2. Une clause est toujours considérée comme n’ayant pas fait l’objet d’une négociation individuelle lorsqu’elle a été rédigée préalablement et que le consommateur n’a, de ce fait, pas pu avoir d’influence sur son contenu, notamment dans le cadre d’un contrat d’adhésion.
[…]
3. L’annexe contient une liste indicative et non exhaustive de clauses qui peuvent être déclarées abusives.»

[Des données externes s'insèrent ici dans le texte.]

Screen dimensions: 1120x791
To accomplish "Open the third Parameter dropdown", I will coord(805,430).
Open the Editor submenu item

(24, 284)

5. Parmi les clauses mentionnées dans cette annexe, figurent:
«[les] clauses ayant pour objet ou pour effet
[…]
b) d’exclure ou de limiter de façon inappropriée les droits légaux du consommateur vis-à-vis du professionnel ou d’une autre partie en cas de nonexécution totale ou partielle ou d’exécution défectueuse par le professionnel d’une quelconque des obligations contractuelles […];
[…]
o) d’obliger le consommateur à exécuter ses obligations lors même que le professionnel n’exécuterait pas les siennes;
[…]»

6. L’article 4, paragraphe 1, de la directive dispose:
«Sans préjudice de l’article 7, le caractère abusif d’une clause contractuelle est apprécié en tenant compte de la nature des biens ou services qui font l’objet du contrat et en se référant, au moment de la conclusion du contrat, à toutes les circonstances qui entourent sa conclusion, de même qu’à toutes les autres clauses du contrat, ou d’un autre contrat dont il dépend.»

Le droit national

7. À l’époque pertinente pour les faits du litige au principal, la protection des consommateurs contre les clauses abusives prévue par la directive était assurée en droit allemand par le Gesetz zur Regelung des Rechts der Allgemeinen Geschäftsbedingungen (loi relative aux conditions générales d’affaires), du 9 décembre 1976 (BGBl. 1976, I, p. 3317, ciaprès l’«AGBG»). L’article 9 de cette loi prévoyait:
«1. Les dispositions des conditions générales d’affaires sont inefficaces lorsque, contrairement aux impératifs de la bonne foi, elles désavantagent le partenaire contractuel du stipulant de manière déraisonnable.
2. En cas de doute, il y a lieu d’admettre un désavantage déraisonnable lorsqu’une disposition:
1. n’est pas compatible avec les idées fondamentales de la réglementation légale dont elle s’écarte, ou
2. limite des droits ou obligations essentiels résultant de la nature du contrat de telle sorte que la réalisation du but contractuel est menacé.»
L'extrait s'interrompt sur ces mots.